Sol Campbell: New Macclesfield Town boss 'born to be a manager' - Sven-Goran Eriksson
Former England boss Sven-Goran Eriksson says the "football world is open" to Sol Campbell if his time as manager of Macclesfield Town is successful.
Campbell, 44, has taken his first managerial job after being appointed as the new boss of the Silkmen on Tuesday.
Macclesfield are five points adrift at the foot of League Two and have won just twice in the league this season.
Speaking to BBC Radio 5 live, Eriksson said: "He's mature, ready to do it and I guess he is born to do that job."
Eriksson, who managed Campbell as England coach between 2001 and 2006, believes the ex-Arsenal and Tottenham defender has the ability to turn Macclesfield's fortunes around.
"In football you never know what is going to happen tomorrow, whether you're going to win or lose or get a bit of luck, but he has everything he needs to be successful," the Swede continued.
"If he does well at Macclesfield, the football world is open to him. You have to start somewhere and if you're lucky and good, you know what you're doing, then it just goes on.
"He's one of these guys who, as I remember, was very calm but when he speaks, people listen to him. I would say he's a natural leader in that way."
BBC Radio 5 live pundit, and former Blackburn and Norwich striker, Chris Sutton added that the job will be "the toughest of his managerial career".
"Him taking the job, you would've thought he would've done his research on League Two," he said of Campbell.
"You need to know all about all the reserve teams, you need to have connections and contacts. Has he stayed in contact with people all throughout the county?
"If he has then he will have a chance, if he hasn't it'll be a tough job."
It's just about being fair - Yorke
Since retiring as a player in 2012, Campbell has been linked with vacant managerial jobs at Grimsby Town and Oxford United.
He begins his managerial career four years after describing the lack of Black, Asian and Minority Ethnic (BAME) managers in English football as a "sad indictment" of the game.
Campbell's appointment means there are now eight BAME managers at the 92 clubs in England's top four divisions.
Former Manchester United and Aston Villa striker Dwight Yorke said he has also experienced difficulty in finding a managerial job.
"I have to take off my hat to Sol Campbell because he is prepared to go anywhere to get that opportunity," Yorke told BBC Radio 5 live.
"That's all we ever ask for, to have a fair crack at the whip and to be given that chance. People say you need experience, but I don't see [Rangers manager] Steven Gerrard or [Derby manager] Frank Lampard with much experience, Lee Bowyer [at Charlton] or Joey Barton [at Fleetwood], but it's ok for them.
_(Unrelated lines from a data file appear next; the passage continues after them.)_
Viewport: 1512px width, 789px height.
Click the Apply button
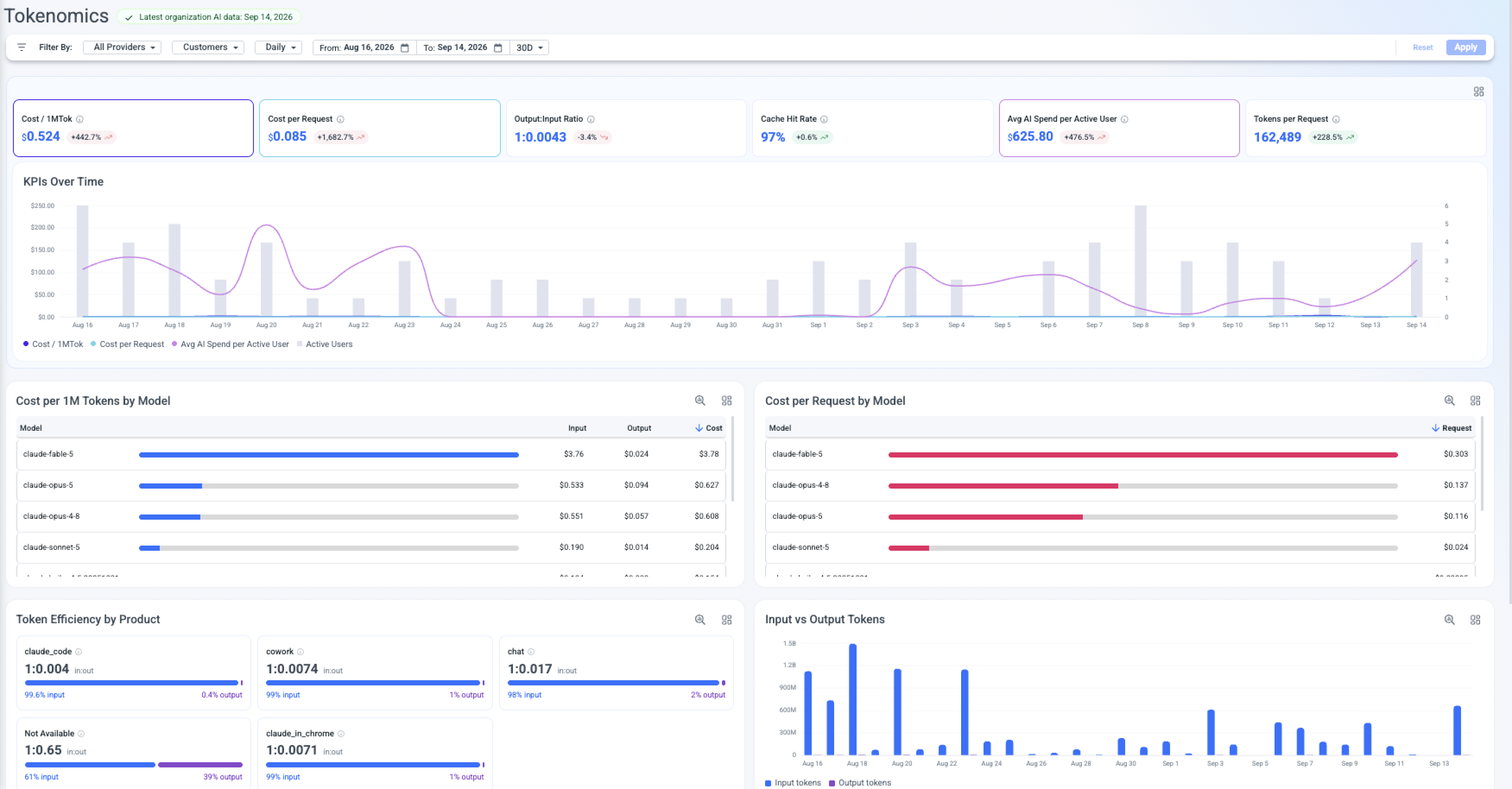pos(1466,47)
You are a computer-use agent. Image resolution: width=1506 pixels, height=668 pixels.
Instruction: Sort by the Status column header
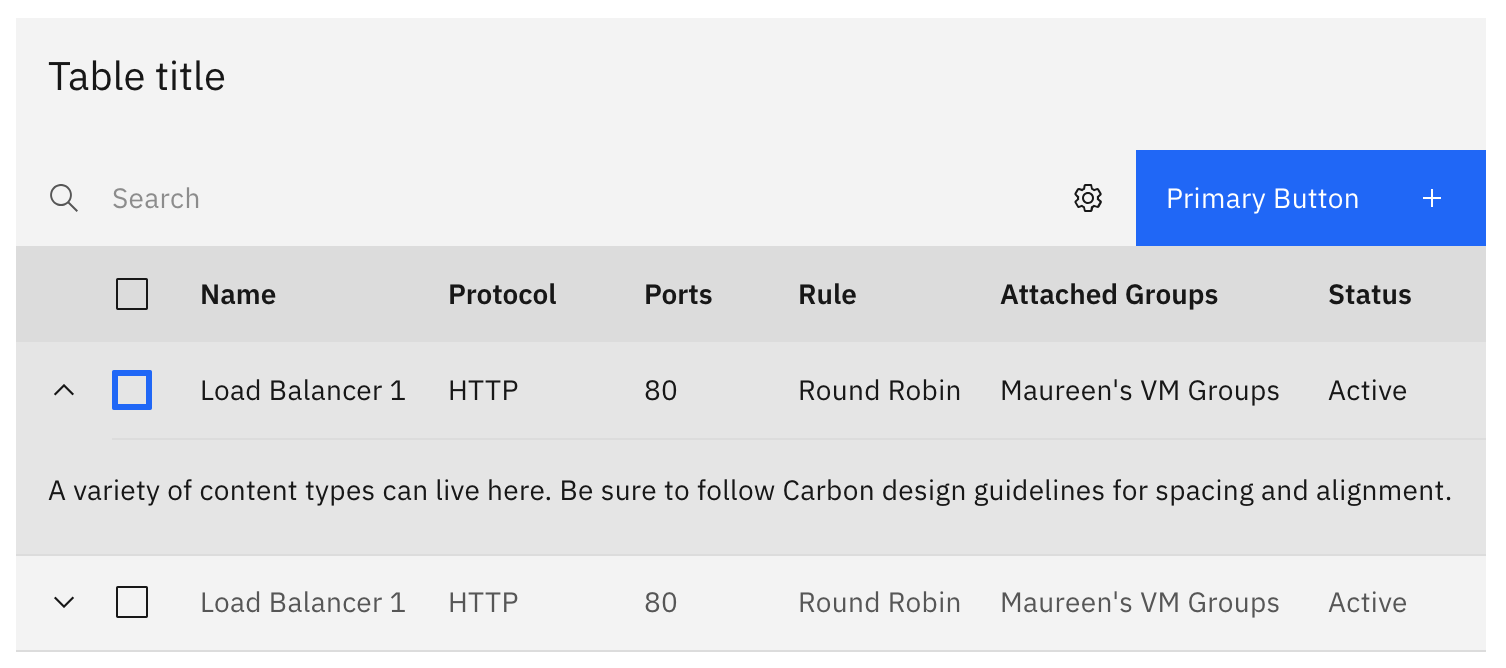click(x=1369, y=294)
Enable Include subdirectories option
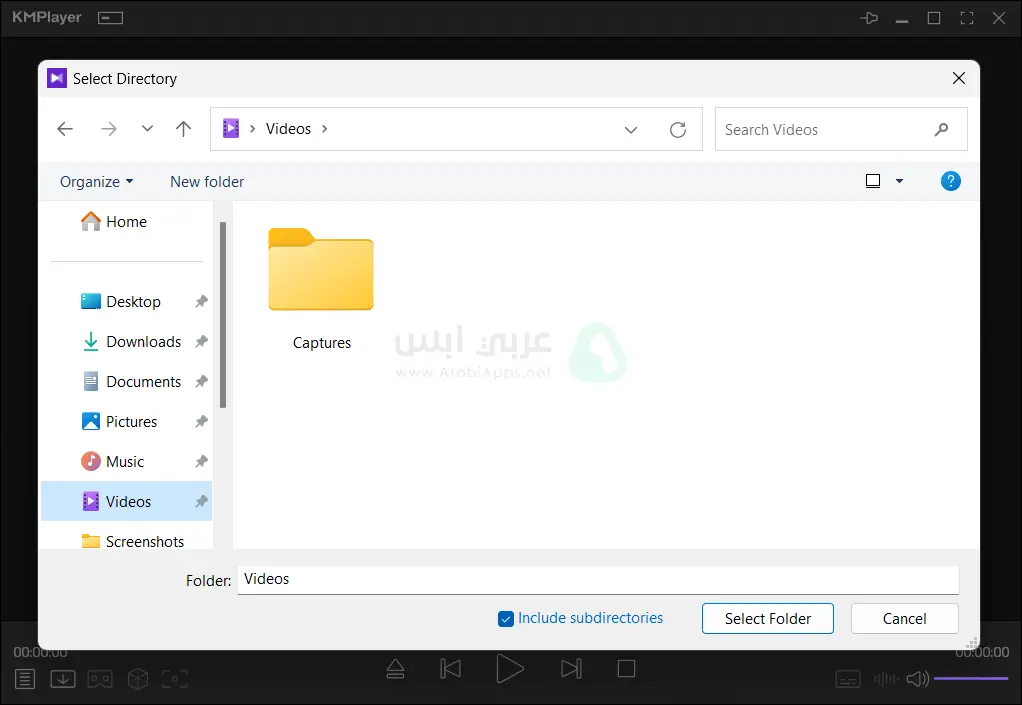1022x705 pixels. point(506,618)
"When it comes to us, it's a big deal. It's just about being fair and at least give us an interview to listen to what we have to say."
Asked if he had been turned down for interviews, Yorke said: "Yes. If we are not being heard then we won't have a clue how we can improve certain areas to give us an edge next time.
"It's quite frustrating but I'm delighted for Sol. He is keen to do the job and I hope things go well for him."
'A foot in the door'
Campbell is the third black manager to be appointed by Macclesfield - former England midfielder Paul Ince took over in 2006, while Keith Alexander was in charge from 2008 until his death in 2010.
Ince, who went on to manage MK Dons, Blackburn, Notts County and Blackpool, says some owners may doubt the ability of black managers.
Speaking to Sky Sports News, Ince said: "When you look at the black managers we've had, most of them have been successful. Chris Hughton's doing an amazing job at Brighton, Keith Alexander, myself for a period, Jimmy Floyd Hasselbaink - it's not that we can't do the job, but obviously some owners feel we can't.
"Hopefully Sol will do well at Macclesfield and move up the ladder like I did.
"It's a shame really, because when you look at his career for club and country, he was a legend of a footballer. Someone like Sol, with his CV, has had to go to that level to get a managerial job. It's sad, but it is how it is and you've got to get on with it.
"He's got his foot in the door and I'm sure he'll be successful."